Eyes in PCG cases without recorded postoperative IOP spikes exhibited a longer survival time in terms of complete success analysis. The mechanisms underlying IOP spikes remain unclear, but numerous studies have highlighted their importance in glaucomatous surgeries [16, 25]. Some suggest that retained viscoelastic material, blood clotting, or resolution of ciliochoroidal detachment may be responsible for early spikes, whereas steroid response may contribute to delayed spikes [26]. In our study, the occurrence of IOP spikes was identified as a factor hindering complete surgical success, consistent with most previous reports [6, 16, 26]. Notably, there may have been some unrecorded IOP spikes after surgeries due to the young age of patients, potentially introducing bias into our analysis.

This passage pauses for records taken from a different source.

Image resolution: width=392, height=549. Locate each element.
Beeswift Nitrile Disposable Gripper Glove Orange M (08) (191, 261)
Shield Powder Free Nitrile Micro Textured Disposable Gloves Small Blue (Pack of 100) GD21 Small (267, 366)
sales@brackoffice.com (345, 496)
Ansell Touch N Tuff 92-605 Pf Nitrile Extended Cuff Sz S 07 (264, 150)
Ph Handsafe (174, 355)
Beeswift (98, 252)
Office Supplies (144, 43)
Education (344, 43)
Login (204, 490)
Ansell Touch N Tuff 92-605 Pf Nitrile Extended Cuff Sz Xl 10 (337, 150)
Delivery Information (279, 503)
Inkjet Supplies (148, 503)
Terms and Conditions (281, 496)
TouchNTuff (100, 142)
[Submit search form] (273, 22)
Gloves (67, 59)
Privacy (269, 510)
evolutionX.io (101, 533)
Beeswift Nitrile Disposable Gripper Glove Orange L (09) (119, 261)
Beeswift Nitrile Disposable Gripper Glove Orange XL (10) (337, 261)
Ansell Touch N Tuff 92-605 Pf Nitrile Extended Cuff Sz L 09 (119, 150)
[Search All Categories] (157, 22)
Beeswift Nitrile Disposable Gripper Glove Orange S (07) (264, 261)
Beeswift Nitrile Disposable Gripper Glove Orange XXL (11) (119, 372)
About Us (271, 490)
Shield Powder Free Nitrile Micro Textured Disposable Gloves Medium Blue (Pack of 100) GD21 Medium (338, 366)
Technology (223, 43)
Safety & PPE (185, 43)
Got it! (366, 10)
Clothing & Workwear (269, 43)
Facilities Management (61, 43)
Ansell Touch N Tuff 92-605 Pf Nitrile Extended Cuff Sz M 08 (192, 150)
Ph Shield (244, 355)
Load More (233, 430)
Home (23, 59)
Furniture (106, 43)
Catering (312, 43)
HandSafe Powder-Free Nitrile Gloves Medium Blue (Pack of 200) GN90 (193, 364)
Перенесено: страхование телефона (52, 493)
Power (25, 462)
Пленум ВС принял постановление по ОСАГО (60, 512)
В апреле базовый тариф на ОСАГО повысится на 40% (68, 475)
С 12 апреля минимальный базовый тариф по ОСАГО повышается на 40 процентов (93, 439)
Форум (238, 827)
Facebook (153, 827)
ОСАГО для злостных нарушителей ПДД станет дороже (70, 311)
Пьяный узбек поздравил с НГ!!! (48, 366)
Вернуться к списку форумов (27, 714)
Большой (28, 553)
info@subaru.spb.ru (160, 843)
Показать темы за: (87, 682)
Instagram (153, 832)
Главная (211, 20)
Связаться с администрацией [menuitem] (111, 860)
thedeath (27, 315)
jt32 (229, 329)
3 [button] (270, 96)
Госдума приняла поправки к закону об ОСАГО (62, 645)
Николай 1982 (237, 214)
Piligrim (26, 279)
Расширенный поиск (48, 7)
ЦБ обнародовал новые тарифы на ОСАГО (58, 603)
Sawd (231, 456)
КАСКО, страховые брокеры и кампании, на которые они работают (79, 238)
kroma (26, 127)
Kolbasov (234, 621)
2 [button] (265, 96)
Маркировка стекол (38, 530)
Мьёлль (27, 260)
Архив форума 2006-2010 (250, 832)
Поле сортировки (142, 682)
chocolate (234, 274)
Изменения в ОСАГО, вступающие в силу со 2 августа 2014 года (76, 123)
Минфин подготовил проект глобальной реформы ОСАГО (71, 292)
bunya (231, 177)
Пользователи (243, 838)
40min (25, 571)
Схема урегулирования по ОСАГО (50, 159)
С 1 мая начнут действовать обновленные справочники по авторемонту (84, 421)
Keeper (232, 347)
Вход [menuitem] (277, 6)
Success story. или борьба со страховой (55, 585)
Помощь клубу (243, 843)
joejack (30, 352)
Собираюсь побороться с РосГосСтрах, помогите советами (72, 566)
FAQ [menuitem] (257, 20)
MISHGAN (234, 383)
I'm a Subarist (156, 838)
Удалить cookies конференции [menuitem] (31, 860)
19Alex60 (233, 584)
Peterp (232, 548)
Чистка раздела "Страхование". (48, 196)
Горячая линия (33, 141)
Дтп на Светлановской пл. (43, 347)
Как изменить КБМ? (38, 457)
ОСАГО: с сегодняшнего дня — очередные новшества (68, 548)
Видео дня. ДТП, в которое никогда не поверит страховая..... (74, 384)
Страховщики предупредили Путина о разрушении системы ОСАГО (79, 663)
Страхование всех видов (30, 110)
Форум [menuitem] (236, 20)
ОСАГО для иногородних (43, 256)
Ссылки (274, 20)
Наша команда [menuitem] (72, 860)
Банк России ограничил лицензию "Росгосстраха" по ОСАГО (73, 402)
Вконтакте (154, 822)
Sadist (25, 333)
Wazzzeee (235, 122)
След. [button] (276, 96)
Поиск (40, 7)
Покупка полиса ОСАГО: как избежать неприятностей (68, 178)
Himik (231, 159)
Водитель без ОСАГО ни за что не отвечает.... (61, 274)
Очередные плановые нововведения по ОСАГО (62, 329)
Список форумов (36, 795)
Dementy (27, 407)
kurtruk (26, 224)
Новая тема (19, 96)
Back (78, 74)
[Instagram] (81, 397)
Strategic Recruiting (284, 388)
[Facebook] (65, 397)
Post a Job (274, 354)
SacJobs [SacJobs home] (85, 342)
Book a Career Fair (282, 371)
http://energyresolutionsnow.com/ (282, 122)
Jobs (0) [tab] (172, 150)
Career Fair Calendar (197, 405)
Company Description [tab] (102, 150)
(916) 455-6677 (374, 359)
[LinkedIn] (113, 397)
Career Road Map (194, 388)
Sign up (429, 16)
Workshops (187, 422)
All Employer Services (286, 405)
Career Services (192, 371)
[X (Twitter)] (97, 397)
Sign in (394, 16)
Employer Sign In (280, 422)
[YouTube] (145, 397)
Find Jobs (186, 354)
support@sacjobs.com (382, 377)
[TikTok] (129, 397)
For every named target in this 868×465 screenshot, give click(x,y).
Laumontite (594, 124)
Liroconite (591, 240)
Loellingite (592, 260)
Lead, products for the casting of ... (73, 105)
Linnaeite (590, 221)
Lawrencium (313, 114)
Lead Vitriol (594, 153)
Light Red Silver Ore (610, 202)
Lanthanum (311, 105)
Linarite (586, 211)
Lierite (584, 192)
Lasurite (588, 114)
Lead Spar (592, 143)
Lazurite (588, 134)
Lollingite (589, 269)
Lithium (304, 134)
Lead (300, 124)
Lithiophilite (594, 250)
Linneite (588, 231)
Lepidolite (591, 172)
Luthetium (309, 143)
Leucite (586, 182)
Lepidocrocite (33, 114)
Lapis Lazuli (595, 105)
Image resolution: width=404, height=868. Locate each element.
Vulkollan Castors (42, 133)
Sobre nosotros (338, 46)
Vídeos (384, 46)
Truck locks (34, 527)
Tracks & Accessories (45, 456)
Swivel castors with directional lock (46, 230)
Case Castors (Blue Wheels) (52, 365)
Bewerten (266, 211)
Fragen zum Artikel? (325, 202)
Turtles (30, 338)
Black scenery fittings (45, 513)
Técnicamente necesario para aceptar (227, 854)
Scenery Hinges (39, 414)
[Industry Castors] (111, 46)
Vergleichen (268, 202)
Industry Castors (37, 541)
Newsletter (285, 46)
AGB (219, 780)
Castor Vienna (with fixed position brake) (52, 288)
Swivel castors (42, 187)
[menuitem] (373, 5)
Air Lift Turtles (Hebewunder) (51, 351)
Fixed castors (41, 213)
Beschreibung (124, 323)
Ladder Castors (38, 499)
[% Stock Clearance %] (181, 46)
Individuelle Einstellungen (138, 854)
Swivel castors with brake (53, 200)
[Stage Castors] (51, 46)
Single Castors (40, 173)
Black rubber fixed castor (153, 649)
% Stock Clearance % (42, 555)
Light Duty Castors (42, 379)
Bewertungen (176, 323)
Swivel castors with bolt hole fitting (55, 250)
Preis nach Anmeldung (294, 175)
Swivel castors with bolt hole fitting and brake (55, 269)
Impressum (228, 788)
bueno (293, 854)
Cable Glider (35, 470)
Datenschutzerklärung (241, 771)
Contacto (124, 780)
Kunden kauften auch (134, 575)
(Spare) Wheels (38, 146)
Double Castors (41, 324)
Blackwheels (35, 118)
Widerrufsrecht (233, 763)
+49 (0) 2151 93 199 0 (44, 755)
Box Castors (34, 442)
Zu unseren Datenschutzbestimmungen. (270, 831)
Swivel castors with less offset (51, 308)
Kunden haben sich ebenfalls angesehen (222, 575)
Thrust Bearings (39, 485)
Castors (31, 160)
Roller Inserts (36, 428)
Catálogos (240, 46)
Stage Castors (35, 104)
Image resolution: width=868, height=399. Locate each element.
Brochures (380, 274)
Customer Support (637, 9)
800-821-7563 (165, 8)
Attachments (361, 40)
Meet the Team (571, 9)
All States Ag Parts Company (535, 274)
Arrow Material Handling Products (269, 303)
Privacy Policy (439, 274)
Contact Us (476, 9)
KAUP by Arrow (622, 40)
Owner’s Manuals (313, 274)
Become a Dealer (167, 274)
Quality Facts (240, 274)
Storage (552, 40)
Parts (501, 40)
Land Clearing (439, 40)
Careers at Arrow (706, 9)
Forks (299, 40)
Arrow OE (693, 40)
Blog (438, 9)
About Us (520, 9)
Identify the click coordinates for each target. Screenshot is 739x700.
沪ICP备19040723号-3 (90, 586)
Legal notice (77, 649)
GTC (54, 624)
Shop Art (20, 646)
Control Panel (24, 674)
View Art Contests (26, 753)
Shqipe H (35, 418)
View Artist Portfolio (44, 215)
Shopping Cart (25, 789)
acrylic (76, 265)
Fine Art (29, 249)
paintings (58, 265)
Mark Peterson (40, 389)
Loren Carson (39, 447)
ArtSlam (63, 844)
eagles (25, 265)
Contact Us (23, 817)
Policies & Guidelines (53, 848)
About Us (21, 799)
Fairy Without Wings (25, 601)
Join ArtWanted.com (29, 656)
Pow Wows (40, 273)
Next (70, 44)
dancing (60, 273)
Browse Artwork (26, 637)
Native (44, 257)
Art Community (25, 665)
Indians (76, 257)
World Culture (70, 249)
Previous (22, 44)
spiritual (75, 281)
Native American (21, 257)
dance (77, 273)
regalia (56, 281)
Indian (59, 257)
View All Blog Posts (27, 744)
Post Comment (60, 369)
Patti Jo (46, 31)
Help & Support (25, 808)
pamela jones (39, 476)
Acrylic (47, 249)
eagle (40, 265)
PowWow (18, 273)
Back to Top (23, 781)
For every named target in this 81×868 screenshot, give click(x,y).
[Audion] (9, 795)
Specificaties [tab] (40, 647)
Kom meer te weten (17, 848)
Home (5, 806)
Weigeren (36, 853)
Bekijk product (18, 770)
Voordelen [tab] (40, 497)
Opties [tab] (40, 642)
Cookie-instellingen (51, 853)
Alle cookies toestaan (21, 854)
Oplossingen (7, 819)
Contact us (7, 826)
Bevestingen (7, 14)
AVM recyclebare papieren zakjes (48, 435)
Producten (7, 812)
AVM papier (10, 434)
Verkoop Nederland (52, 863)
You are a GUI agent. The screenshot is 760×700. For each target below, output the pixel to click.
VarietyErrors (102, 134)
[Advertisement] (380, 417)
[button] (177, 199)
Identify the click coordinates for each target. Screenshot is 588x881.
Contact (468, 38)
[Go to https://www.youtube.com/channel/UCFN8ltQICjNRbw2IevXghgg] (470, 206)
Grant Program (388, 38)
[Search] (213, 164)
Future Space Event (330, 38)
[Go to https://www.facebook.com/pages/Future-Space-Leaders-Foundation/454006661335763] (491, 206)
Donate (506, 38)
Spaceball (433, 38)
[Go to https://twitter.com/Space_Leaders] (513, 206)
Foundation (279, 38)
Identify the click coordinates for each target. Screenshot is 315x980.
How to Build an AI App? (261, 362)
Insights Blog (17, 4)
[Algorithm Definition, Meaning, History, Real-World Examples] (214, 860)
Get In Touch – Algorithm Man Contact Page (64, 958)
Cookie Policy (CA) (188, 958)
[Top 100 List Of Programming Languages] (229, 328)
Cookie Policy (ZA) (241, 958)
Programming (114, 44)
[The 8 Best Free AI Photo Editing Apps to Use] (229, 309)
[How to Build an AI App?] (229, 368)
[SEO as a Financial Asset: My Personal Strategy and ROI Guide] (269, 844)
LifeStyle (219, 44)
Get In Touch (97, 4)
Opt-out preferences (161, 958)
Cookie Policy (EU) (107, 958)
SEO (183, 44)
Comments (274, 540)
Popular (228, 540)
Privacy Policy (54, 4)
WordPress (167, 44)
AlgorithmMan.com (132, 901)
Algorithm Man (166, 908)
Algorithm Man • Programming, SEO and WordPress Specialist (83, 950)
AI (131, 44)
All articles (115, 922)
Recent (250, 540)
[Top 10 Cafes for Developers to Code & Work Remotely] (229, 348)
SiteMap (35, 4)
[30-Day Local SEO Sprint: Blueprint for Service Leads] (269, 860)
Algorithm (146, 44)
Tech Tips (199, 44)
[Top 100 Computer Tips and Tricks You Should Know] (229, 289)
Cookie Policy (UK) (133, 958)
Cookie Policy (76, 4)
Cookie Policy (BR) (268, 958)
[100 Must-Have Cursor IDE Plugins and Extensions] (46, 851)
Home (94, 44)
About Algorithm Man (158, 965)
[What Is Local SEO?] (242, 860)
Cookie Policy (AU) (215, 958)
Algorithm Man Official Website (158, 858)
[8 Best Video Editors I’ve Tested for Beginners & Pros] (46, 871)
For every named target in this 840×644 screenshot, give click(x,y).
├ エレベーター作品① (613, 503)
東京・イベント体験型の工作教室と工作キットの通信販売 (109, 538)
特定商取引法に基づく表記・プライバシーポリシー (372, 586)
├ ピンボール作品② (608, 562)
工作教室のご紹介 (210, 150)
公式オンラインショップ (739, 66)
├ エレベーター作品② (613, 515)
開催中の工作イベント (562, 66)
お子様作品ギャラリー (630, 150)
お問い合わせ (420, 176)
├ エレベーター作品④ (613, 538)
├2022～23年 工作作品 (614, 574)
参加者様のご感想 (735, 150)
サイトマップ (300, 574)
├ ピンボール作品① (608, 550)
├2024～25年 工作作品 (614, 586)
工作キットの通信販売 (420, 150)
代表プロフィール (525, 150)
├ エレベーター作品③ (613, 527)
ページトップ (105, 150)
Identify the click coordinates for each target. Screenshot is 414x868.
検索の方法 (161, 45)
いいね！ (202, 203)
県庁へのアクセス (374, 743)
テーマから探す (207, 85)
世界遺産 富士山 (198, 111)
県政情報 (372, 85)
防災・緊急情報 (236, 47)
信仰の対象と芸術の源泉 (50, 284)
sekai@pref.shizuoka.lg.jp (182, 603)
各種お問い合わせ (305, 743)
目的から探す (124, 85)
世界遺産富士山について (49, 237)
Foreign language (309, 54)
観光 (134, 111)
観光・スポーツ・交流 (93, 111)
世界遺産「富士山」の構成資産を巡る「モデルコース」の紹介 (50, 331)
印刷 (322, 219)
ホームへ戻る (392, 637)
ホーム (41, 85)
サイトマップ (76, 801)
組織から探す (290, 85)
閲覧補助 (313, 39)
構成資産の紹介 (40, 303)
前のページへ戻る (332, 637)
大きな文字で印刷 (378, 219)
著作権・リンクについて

Several limitations must be considered in our study. First, the retrospective design potentially introduced biases. Second, the small sample size limited the statistical power to evaluate different preoperative and postoperative data. Additionally, we failed to estimate a more extended surgical outcome. Furthermore, although some eyes’ biometric parameters were collected, we could not continue gathering these data or acquire more functional test results owing to the young age of the patients.

In conclusion, to the best of our knowledge, this is the first study focusing on the efficacy and safety of GATT in the eyes of Chinese patients with PCG. Despite our preliminary evidence favoring this procedure, larger cohorts with longer follow-up durations and more consistently divided subgroups are needed to ascertain long-term results regarding GATT as well as risk factors related to surgical failure.